Con tranca el uno, el otro con espada
trabaron un combate semejante
en el tajo, el revés y la estocada,
al que suelen contar del elefante,
con aquella su trompa ponderada
contra el cuerno que tiene hacia adelante
su rival, el feroz rinoceronte,
cada vez que se encuentran en el monte.

Al patio se salieron con presteza
lidiando cuerpo a cuerpo y brazo a brazo
iguales en la fuerza, en la destreza,
en el valor y en el desembarazo.
El del bigote al fin con gran fiereza
en una pierna le acertó un trancazo
a don Juan, que le trajo medio mudo
a tierra, y se largó por donde pudo.

Yo me acuerdo allá lejos de una cosa.
Y es que don Juan, ya ciego de un ojo,
muy viejo, con la frente muy canosa
y algunas hebras de cabello rojo,
tenía tienda frente a Santa Rosa:
usábanle llamar “Don Juan el cojo”
y arrugaba la cara todavía
cuando algunos bigotes descubría.

Así que vio correr al del bigote,
se fue arrastrando en busca de madama,
la cual no estaba armada de garrote,
mas ya don Juan no la encontró en la cama,
porque cogió la ropa y el capote
del Galán y, si creemos a la fama,
se escapó por la puerta de la tienda.
Dios la lleve con bien y la defienda.

No digo yo que siempre que estén juntos
un mozo y una joven en un lecho
se ocupen sólo en discutir asuntos
de historia, de moral o de derecho.
Todo tiene sus comas y sus puntos,
mas no se debe asegurar un hecho
si no es que de tan claro y de tan llano
se toque, como dicen, con la mano.

Porque a veces engaña la apariencia
y yo he visto ocasiones repetidas
aparecer culpada la inocencia
con pruebas alteradas o fingidas.
Mas en teniendo un poco de paciencia
dichas pruebas se encuentran desmentidas,
cual, verbigracia, en el siguiente caso
que por final referiré de paso.

Al entrar en mi casa cierto día
vi a mi mujer en brazos de un extraño,
o se me figuró que la veía,
mas ella es incapaz de mal tamaño.
Y así luego pensé que aquel sería
como son otros muchos, un engaño
de los ojos turbados, y al instante
me puse entrambas manos por delante.

Y así que me los hube restregado
por cinco o seis minutos de seguida,
vi a mi mujer sentada en el estrado,
sola y en su labor entretenida.
¿Qué tal?
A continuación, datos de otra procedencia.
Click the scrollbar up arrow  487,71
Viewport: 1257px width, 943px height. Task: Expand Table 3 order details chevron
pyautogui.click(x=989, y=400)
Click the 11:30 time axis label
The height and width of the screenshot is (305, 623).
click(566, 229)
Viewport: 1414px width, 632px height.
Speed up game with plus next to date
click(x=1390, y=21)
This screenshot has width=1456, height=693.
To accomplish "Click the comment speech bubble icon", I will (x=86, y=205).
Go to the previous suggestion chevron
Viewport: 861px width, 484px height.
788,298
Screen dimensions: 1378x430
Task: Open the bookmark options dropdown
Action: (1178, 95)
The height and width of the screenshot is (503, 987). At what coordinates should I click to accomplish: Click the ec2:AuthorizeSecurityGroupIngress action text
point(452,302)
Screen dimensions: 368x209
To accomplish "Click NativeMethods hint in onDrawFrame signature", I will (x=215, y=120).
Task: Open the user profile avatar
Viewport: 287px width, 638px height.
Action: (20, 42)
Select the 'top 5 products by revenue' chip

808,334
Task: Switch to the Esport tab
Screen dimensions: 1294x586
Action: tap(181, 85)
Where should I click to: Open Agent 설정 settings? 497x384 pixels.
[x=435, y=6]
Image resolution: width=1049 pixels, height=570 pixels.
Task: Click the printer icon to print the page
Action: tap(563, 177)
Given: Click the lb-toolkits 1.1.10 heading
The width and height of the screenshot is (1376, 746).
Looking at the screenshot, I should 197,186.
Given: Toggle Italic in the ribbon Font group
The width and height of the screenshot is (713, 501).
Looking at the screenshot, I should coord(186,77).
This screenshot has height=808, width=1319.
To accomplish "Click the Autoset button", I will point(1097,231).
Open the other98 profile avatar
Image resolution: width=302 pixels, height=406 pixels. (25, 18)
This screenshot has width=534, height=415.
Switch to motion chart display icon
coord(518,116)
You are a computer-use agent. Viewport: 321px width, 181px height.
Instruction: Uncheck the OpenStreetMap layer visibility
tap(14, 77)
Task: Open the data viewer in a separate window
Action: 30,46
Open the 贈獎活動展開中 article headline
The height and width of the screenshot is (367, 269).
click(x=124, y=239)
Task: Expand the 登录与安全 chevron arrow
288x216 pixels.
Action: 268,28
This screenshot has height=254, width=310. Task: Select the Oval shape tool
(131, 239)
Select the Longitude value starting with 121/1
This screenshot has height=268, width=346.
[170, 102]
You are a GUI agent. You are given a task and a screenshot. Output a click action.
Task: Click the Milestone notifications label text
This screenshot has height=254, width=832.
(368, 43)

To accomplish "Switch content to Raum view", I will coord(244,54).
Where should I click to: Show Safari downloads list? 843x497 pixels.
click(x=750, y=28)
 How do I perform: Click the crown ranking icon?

Si yo me hubiera gobernado
por la vista falaz y fementida,
¿en qué viene a parar mi matrimonio,
mi casa y mi mujer? ¡En el demonio!

Y así vuelvo a mi tema y aconsejo
que imiten mi conducta los casados
que no se quieran ver en el espejo
de don Juan, tras cornudos apaleados.
A vuestro juicio y discreción lo dejo,
lectoras de ojos bellos y rasgados:
don Juan del Puente quiero que me llamen
si no aprobáis vosotras mi dictamen.